Text excerpt
※ ※ ※

    ReplyDelete
    Replies
    1. Yeah, there’s entire conferences devoted to reading a couple papers out over and over again...

      Delete
  4. "as MMTers point out, in the current system, we control inflation by throwing a portion of the population into unemployment. Fiscal policy -- such as a Job Guarantee "

    It's not only the "current system" that calls for this.

    This how MMT operates:

    Economy overheats - it is subdued by, say, increasing taxes - unemployment increases - the JG is there to support those falling out of employment.

    Henry Rech

    ReplyDelete
    Replies
    1. I guess that's true Henry. But isn't it better than the current way?

      Delete
    2. Jerry,

      There's no guessing about it. MMTers give the impression that MMT is benign, when in fact it prescribes increasing unemployment to quell an overheating economy.

      I was not making a judgement either way - just pointing out that there is not much difference between conventional and MMT policy prescriptions other than the JG.

      Henry.

      Delete
    3. Yeah Henry, we've discussed this before and I admit that MMT sometimes does in fact prescribe tightening fiscal policy to quell inflation if an economy was to be 'overheating'. So it is possible to say that MMT would recommend trying to increase unemployment in the private sector under that circumstance. But that is not how I would prefer to frame that.
※ ※ ※
Data provided
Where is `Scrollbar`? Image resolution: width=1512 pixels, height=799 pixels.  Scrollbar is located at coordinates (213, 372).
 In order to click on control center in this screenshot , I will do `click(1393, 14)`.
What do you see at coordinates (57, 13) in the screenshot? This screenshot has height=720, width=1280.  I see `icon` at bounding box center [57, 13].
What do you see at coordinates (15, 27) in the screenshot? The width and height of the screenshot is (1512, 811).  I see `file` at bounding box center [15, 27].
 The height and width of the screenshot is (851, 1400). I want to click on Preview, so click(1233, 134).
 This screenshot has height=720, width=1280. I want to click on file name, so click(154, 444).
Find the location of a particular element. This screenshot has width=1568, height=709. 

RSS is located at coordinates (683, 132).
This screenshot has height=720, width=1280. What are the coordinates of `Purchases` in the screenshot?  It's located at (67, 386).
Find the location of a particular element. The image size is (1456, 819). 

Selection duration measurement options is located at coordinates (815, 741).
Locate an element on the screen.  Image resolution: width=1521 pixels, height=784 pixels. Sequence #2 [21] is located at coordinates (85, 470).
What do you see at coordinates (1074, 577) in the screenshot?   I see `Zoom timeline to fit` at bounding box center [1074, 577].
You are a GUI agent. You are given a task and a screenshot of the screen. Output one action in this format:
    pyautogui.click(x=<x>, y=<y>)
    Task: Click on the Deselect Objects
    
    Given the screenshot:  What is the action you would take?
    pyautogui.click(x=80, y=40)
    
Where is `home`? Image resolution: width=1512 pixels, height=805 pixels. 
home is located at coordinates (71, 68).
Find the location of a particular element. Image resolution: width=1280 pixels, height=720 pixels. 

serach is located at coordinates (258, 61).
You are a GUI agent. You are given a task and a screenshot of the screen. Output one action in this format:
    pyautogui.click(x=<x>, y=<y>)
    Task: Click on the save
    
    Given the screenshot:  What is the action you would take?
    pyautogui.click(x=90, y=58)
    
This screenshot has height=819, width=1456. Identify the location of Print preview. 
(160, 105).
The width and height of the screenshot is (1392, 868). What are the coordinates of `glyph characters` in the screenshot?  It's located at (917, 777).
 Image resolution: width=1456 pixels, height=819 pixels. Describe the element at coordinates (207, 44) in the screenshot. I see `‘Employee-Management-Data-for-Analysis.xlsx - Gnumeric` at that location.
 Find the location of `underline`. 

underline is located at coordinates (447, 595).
※ ※ ※
Work instructions
1) In the MMT comment thread, what does Henry say is the main difference between conventional and MMT policy prescriptions?
2) Continue the MMT comment thread from its last sentence.

Answer list
1) The Job Guarantee (JG).

2)
      I prefer stating that MMT recognizes that the private sector will determine its 'savings desires' and that the government should respond to changes in those 'savings desires' by adjusting fiscal policy in most cases. But if you have a better way to quell inflation I would like to hear it.

      And MMT does not in general describe the government as benign either. Even under ideal circumstances, MMT holds that the government actually is responsible for the existence of unemployment in the first place. And that government creates a currency and forces people to pay taxes or face penalties in order to provision itself. Not very benign at all.

      Delete
    4. Henry - the JG is one difference; the people are no longer unemployed. Furthermore, the MMT argument is that price stability should be maintained by government purchasing methods, and not rely on throwing people into unemployment (or JG).

      However, the number of people working in the private sector will always fluctuate, unless the government pays the private sector enough subsidies so that they take everyone at all times (which would probably turn into a disaster). So we would always expect the number of people in the JG to go up and down with the cycle, and we cannot expect that to be plausibly changed. However, as noted above, this was not how inflation stability is to be maintained.

      Delete
    5. Brian,

      "...price stability should be maintained by government purchasing methods..."

      How does this reduce private demand without impacting private sector employment?

      Henry

      Delete
    6. Brian,

      "...price stability should be maintained by government purchasing methods..."

      This is a little vague. Do you mean reducing government spending?

      Reducing government (or private spending) will put people on the unemployment queue.

      Henry

      Delete
    7. Not bidding up the price of things. For example, the Job Guarantee wage is meant to be fixed, and not rise with the prevailing wage rate.

      There’s no way to prevent private sector employment from rising or falling, other than by trying to fix current arrangements by law, or centrally manage the economy. Neither of those options are particularly attractive, for a variety of reasons. So what you are worrying about is pretty much something that cannot be dealt with.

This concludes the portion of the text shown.